McKay is about to enter the final year of his contract having turned down the club’s first contract offer. Another has not been forthcoming. It would surely be folly for Rangers not to pull out all the stops to tie down a player, who made his debut for the team as a 17-year-old at the end of the 2011-2012 season, on to a long-term deal.

He was given a grounding in League Two, playing 41 times in Rangers’ first season outside the top-flight. Before bizarrely being loaned up a division the following season. While Ally McCoist’s side were on route to winning League One, McKay spent the second half of the season on loan at Greenock Morton.

He was back on loan the following season, this time with Raith Rovers. While Rangers slumped to third in the Championship and a comical play-off defeat to Motherwell, McKay had a similarly miserable time in Kirkcaldy. Ineffective would be a compliment.

After five goals and eight assists over 18 months in the Championship, hopes weren’t high of a Rangers future.

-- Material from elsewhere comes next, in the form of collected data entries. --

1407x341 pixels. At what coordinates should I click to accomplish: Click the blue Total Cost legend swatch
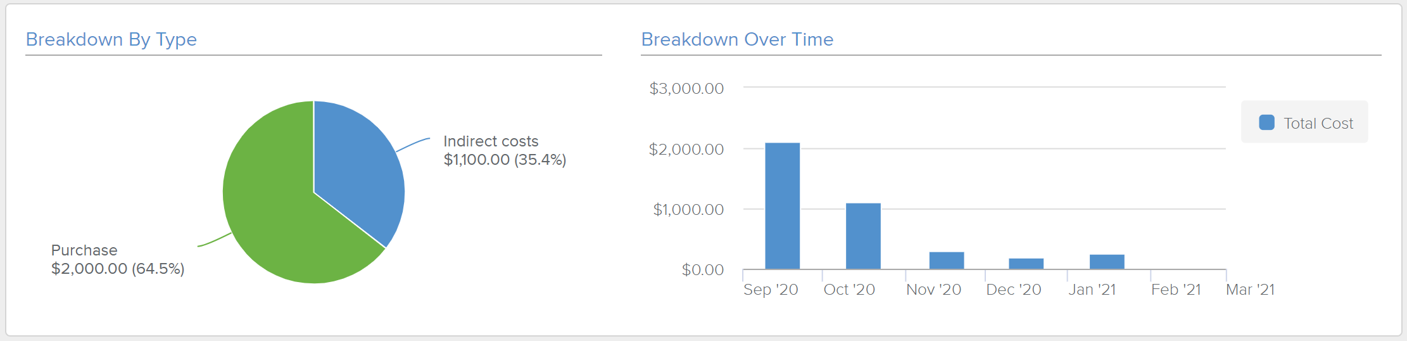click(x=1266, y=122)

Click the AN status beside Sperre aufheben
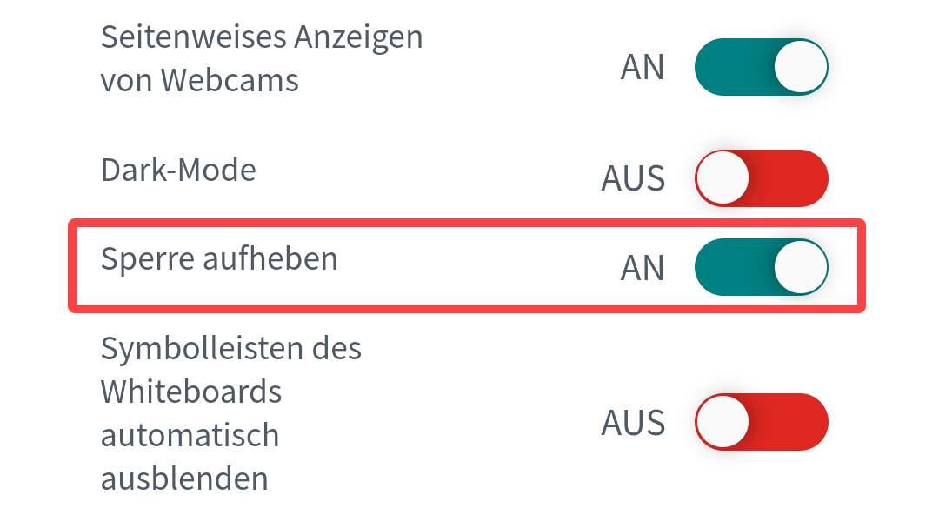tap(642, 269)
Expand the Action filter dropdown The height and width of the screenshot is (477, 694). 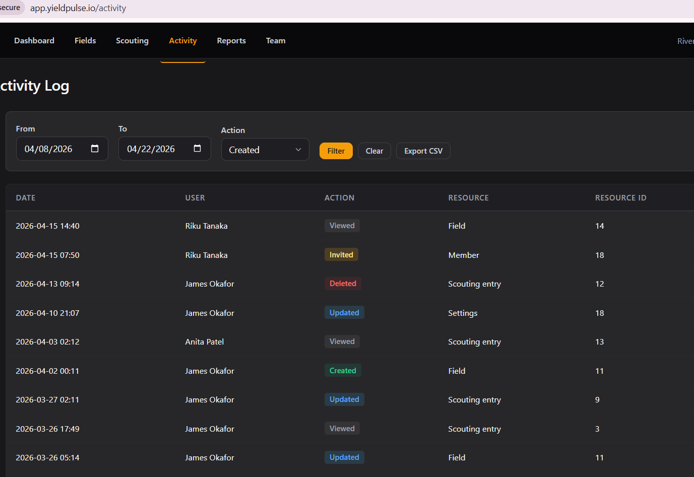pyautogui.click(x=265, y=150)
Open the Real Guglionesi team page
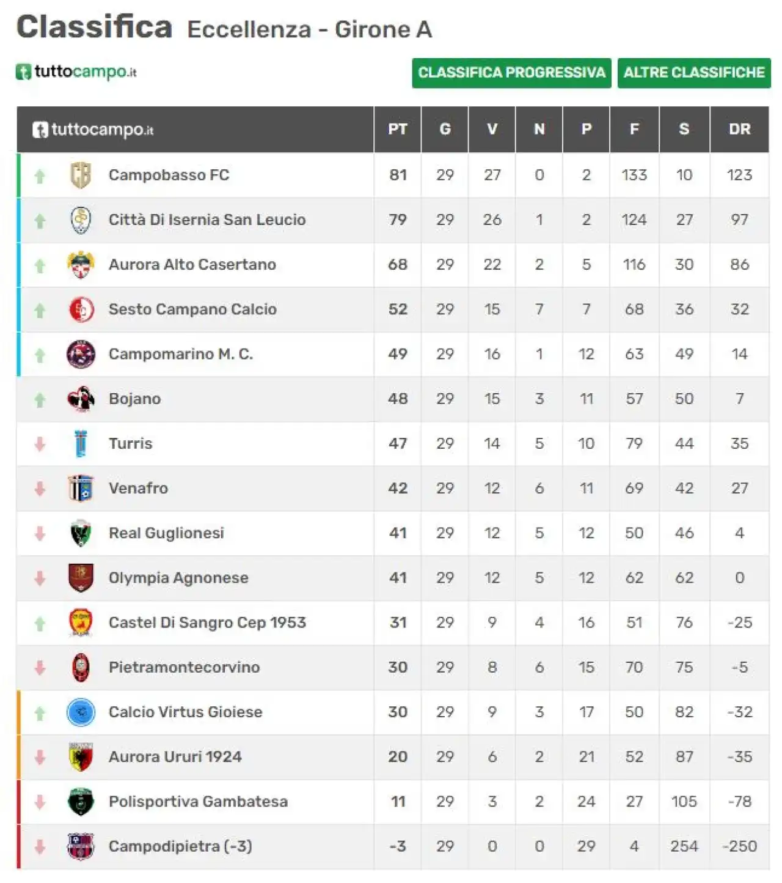The image size is (782, 883). point(166,533)
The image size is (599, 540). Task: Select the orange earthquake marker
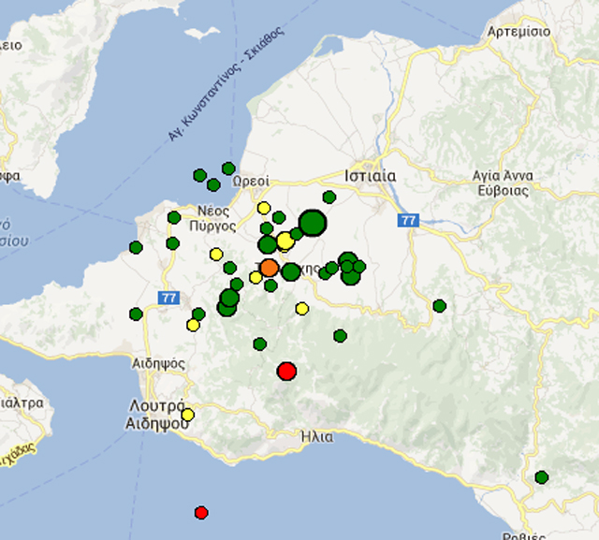pos(269,268)
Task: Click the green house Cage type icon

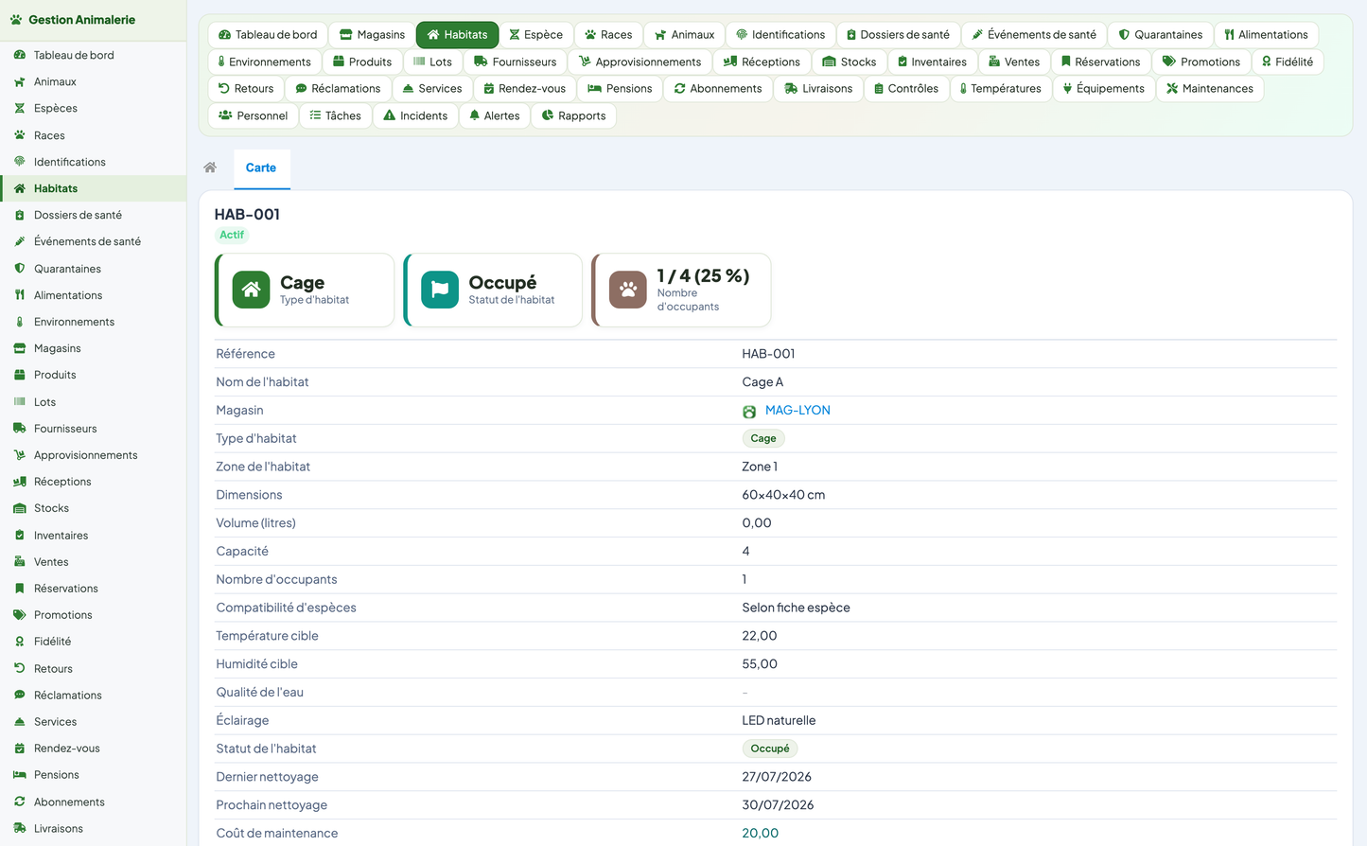Action: point(251,290)
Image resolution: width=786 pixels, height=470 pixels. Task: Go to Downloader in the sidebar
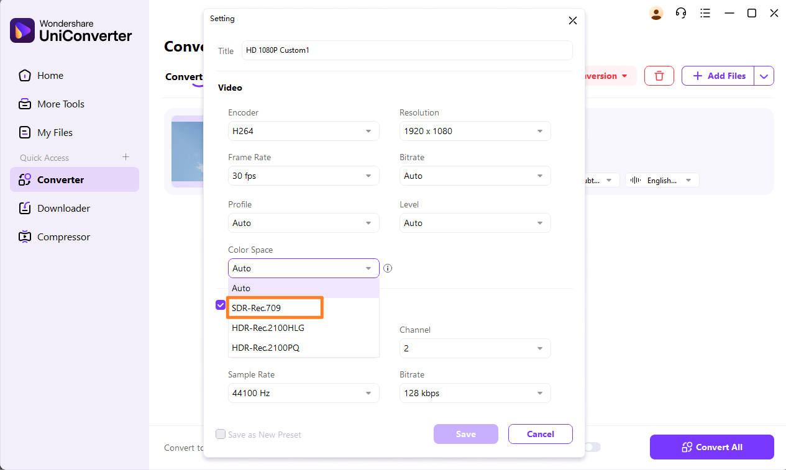point(63,208)
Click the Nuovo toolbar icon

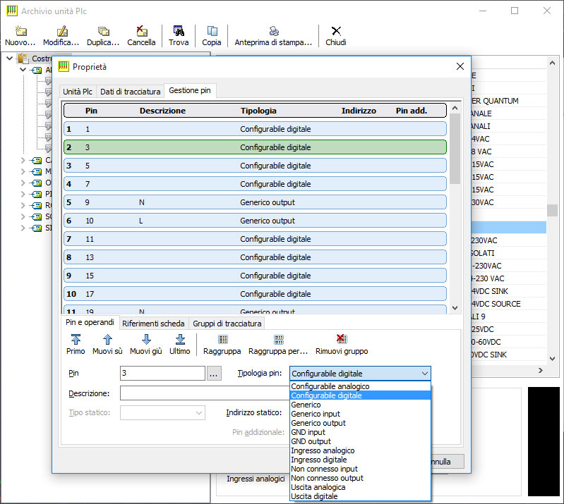click(x=20, y=32)
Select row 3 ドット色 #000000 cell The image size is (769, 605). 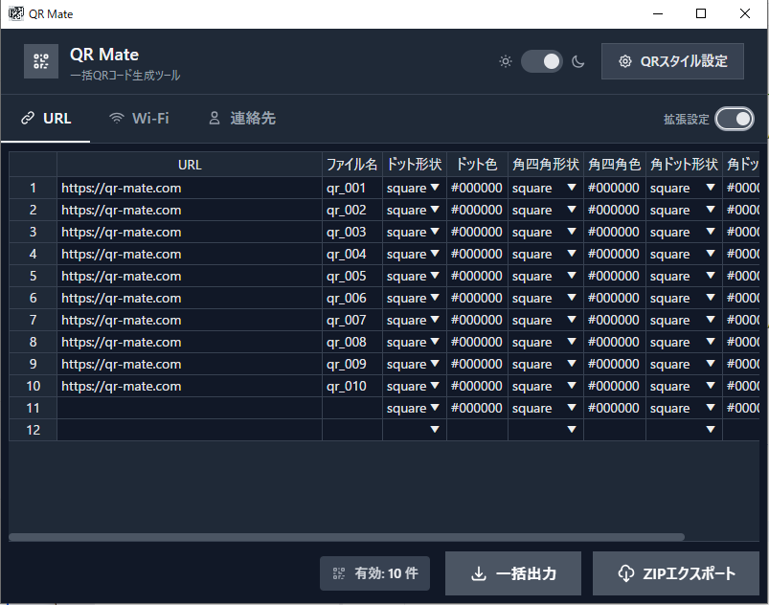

Mark Warburton may have his detractors but he saw promise in McKay and was rewarded with a fine season from the youngster, his output increasing drastically with nine goals and 13 assists in 48 games.

Yet, even with the jump up in standard and two spells out the starting line-up he has still managed to net six times and assist a further 11 goals. While his performances as a whole may have suffered, he is unique in a winger in that he still provides. Viewers couldn’t fail to hear the groans and moans from Rangers fans when McKay was struggling to make an impact. But one thing about McKay, he continues to get on the ball, continues to be brave, continues to try and make things happen.

Another unique aspect of McKay as a winger is that his strongest asset is his vision, and he possesses the passing ability to slice defences open. For someone who plays a high number of through-balls per game his passing success rate remains high.

One of Celtic’s most dangerous weapons is the relationship between Kieran Tierney and Scott Sinclair. Tierney’s attacking drive allows Sinclair to drift infield. Lee Wallace and McKay are the reverse. McKay pulls wide and drops deep to allow Wallace to bomb forward and infield. It is such a dangerous weapon for Rangers, something which the team have missed greatly – McKay clipping passes between full-back and centre-back for the bombarding left-back.

But that is not take away from McKay’s ability in one-v-one duels, situations Scottish fans like to see. As he showed in the New Year Eve’s derby he gave Mikael Lustig a tough afternoon. He can stand a full-back up and use either a swivel of the hips or his acceleration to take him skating away.

Being involved with the Scotland squad may have gone against him in terms of perception among fans who don’t see him every week, especially when he was being called-up while playing for a Championship side. However, it is clear what Gordon Strachan sees in the player, a difference maker.

As Rangers struggled in recent weeks it was a surprise Caixinha didn’t put more faith in McKay to help make that difference. It would be a bigger surprise if Rangers didn’t do all they could to hold on to the wide man. He may have his foibles but there is no question he is an exciting, incisive winger. Whether he makes the top is still open to question.